En suma, según piensan los
defensores de este modelo de estudiante universitario, el tiempo
del estudiante es para estudiar, aprobar y obtener un diploma de
acreditación para el ejercicio de una profesión, argumentan los
partidarios de esta línea de pensamiento. Por ello, dentro de su
currículum sería suficiente un mínimo baño cultural, algo "light",
porque los valores de conducta personal y social le vienen (o no)
al futuro profesional de otra parte (sea la familia, los medios de
comunicación, internet o las redes sociales)
Una segunda perspectiva sobre la
universidad y sus estudiantes es la que postulan los defensores de
un modelo formativo de universidad que conciba el tiempo de los
estudiantes como una oportunidad para madurar y aprender otras
muchas cosas, que vayan más allá de lo estrictamente profesional.
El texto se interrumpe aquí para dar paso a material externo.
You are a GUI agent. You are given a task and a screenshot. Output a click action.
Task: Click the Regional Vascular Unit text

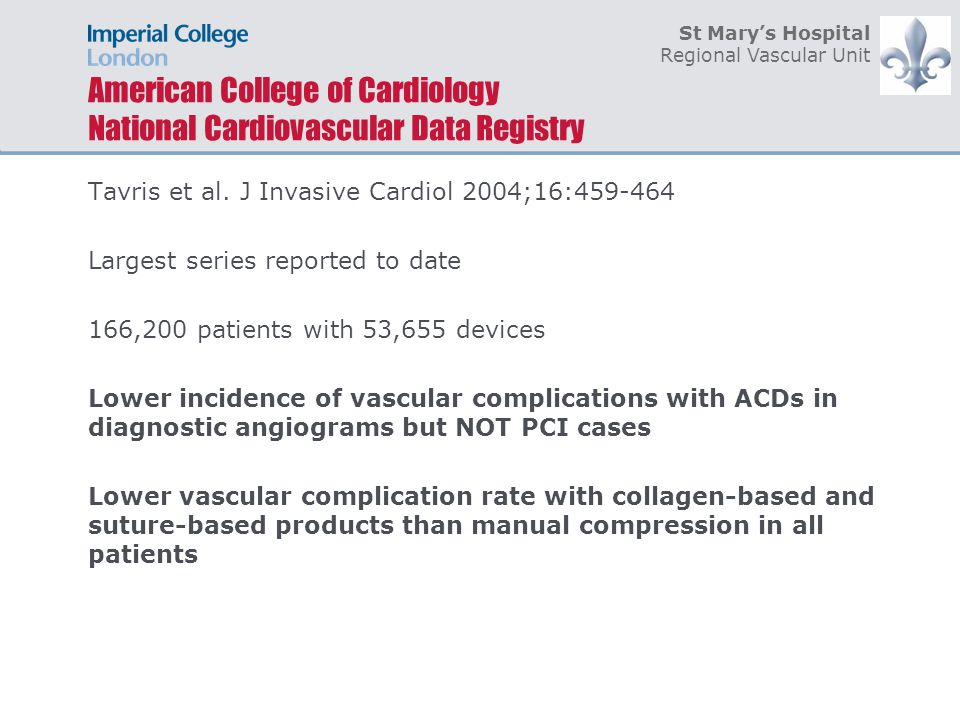pos(765,55)
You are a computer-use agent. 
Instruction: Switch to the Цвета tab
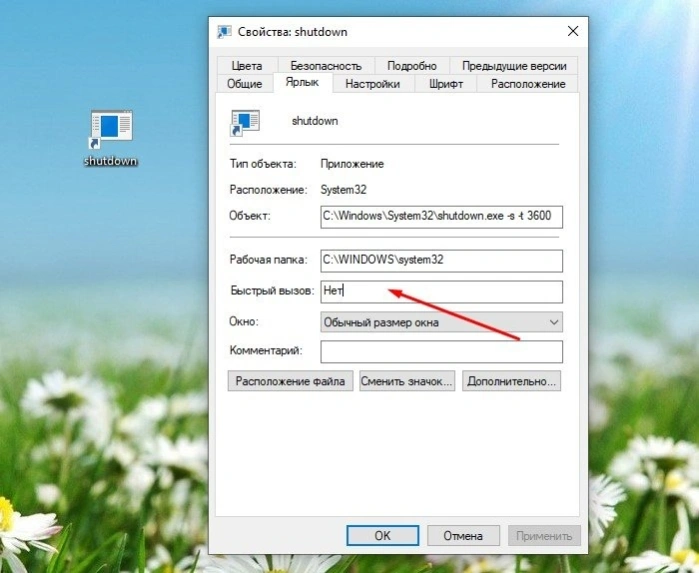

Algunas voces cualificadas como las de M. Oakeshott, o S. Collini,
difundidas en los últimos años, se sitúan a favor de un modelo
formativo en la universidad que reconozca la importancia del
aprendizaje más lento, compartido y profundo, de la idoneidad de
lecturas transversales que vayan más allá de la superficialidad de
artículos de revistas que le van a resbalar al estudiante, y no
calar, en su ideario formativo. Nos dicen que es preciso un tiempo
reconocido para combinar la formación integral del joven, en sus
dimensiones físicas, estéticas, sociales. Compartimos con ellos que
la universidad debe ser para el joven una oportunidad para aprender
de forma solidaria, y hacer inmersiones de solidaridad
comprometida, para emprender y disfrutar de muchas cosas más que
los apuntes de clase y las lecturas obligatorias, los experimentos
de laboratorio y las prácticas profesionales en instituciones
sociales, jurídicas, educativas o sanitarias.
Por todo esto, dada la
construcción social que todos hacemos de nuestro ideario y nuestra
formación en la universidad, es tan importante para el estudiante
aprovechar un tiempo para compartir con otros sujetos
pertenecientes a un tramo etario próximo, para cultivar aficiones,
asistir a conciertos y representaciones teatrales, participar en
seminarios y conferencias que trasciendan el inmediatismo de su
aprendizaje utilitario profesional, para realizar
lecturas detenidas más profundas, para pensarse a sí mismo y su
proyección social, ahora y en su futuro desempeño profesional. Es
otra forma de afirmarse como jóvenes en un tramo de edad tan
específico e imprescindible, podría decirnos el ya citado
Spranger.
Sería una pérdida penosa e
irremediable para el estudiante reducir la universidad a un proceso
individualista de aprendizaje profesional, dejando a un lado otros
saberes y prácticas sociales que le van a enriquecer como persona y
como profesional. Sería un tiempo desaprovechado. El tiempo de la
universidad debe ser para los jóvenes el tiempo del estudiante para
crecer en profundidad en varias posibles direcciones, y para no
dejarse encerrar en el modelo "light" de la superficialidad, tan
conveniente para los intereses de quienes dominan el mundo desde el
consumo y el becerro de oro y que saben combinar muy bien los
grandes almacenes y las redes sociales.